Chart 1 shows the global LNG market balance under an illustrative high and a low Asian demand scenario. The global surplus of LNG (vs business as usual demand) is shown by the hashed red area above the balance line. Beyond this, the global deficit of LNG is shown by the red shaded area below the line. The period in between surplus and deficit reflects the ability of Russian pipeline exports to temporarily meet incremental demand growth requirements with shut in West Siberian gas production.
The scenarios in Chart 1 illustrate both the time & volume range of global surplus LNG volumes that could flow to Europe depending on Asian demand growth:
- The top panel shows a more aggressive Asian demand scenario with only 16 bcma surplus flow in 2020 and new supply required by 2022
- The bottom panel shows a slower Asian demand scenario with 61 bcma of LNG surplus in 2020 and a requirement for new supply from 2024.

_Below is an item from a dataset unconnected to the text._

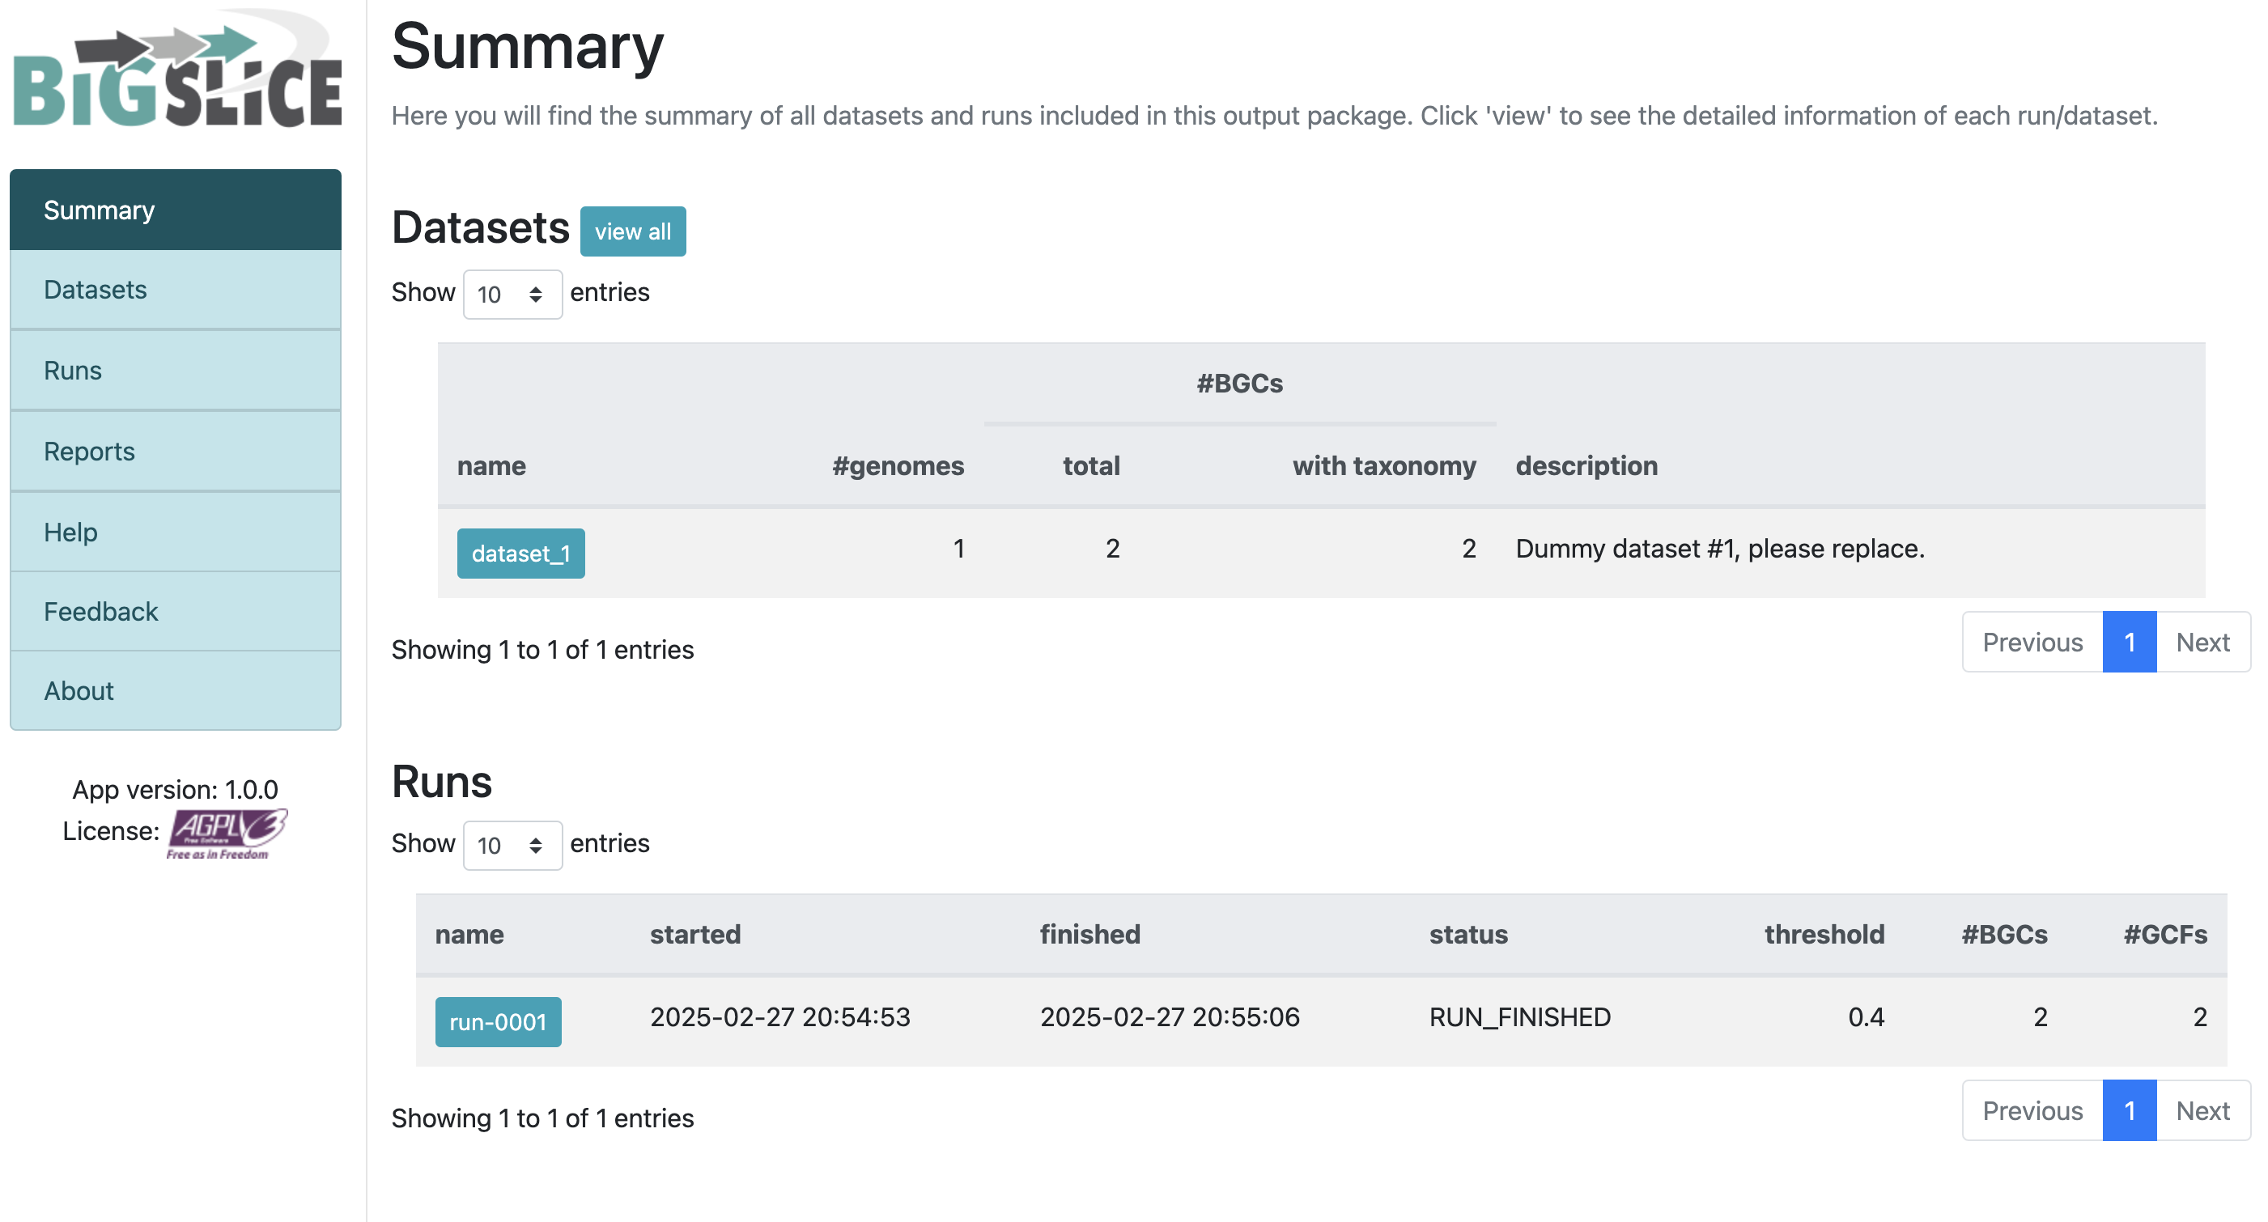Screen dimensions: 2268x1222
Task: Open the Runs sidebar page
Action: click(175, 370)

Volumes towards the lower end of this surplus range can be absorbed at European hubs in a relatively orderly fashion via power sector switching. Volumes at the upper end of the range are likely to force European hubs down from current levels (~ 7 $/mmbtu) to levels that shut in US export flows (~ 4.0-4.5 $/mmbtu assuming Henry Hub prices remain ~ 3.0 $/mmbtu).
This uncertainty is causing Financial Investment Decisions (FIDs) in new liquefaction capacity to dry up. There was only one liquefaction FID in 2017 – ENI’s Coral South FLNG project.
The next wave of investment looks to be some way off
Market uncertainty also means there are few credible prospects for FID in 2018. The winter surge in Asian spot prices supported some optimism in late 2017. But this was largely the result of a lack of seasonal storage in Asia, with prices quickly re-converging with European hubs in Q1 2018.
Cheniere is expected to make a decision this year on Corpus Christi Train 3 (cost advantage given existing infrastructure). Ophir’s Fortuna FLNG project FID was expected this quarter but appears to have been delayed by issues with financing. It is slim pickings for imminent FIDs beyond these projects.
Liquefaction projects typically have a 4 to 5 year lead time to full production. That means FIDs taken in 2018 are unlikely to impact global supply until 2022-23. Glut or no glut, the pace of new supply entering the market is set to accelerate over the 2019-20 period. This will likely keep a cap on LNG prices and new project FIDs.
So it may not be until the early 2020s that significant volumes of new investment are forthcoming. That is likely to be too late. The timing of Qatar’s decision to bring 20+ mtpa of low cost new supply to market will be key. But as things look today, the LNG market may be marching towards a major squeeze in the early-mid 2020s.
Winners & losers from an LNG price surge
The key losers from higher gas prices are consumers (residential, commercial and industrial). Retailers may also be hurt, to the extent they cannot pass through price rises e.g. for contractual, competitive or policy reasons. Gas-fired power plants would also likely suffer from an erosion of competitiveness versus coal plants.
A gas price surge would clearly benefit gas producers (although this is dependent on timing & offtake contract structures). A tighter market would also likely mean greater gas price volatility, paying dividends to owners of flexible midstream assets e.g. LNG portfolio players.
There would also be important knock-on impacts for European power markets. By the early 2020s, gas-fired plants will dominate marginal setting of wholesale power prices. That means higher gas prices translate directly into higher power prices (via CCGT pass through). That is good news for the prospects of standalone renewable development. But it may also prolong the economic lives of coal plants (depending on coal & carbon prices).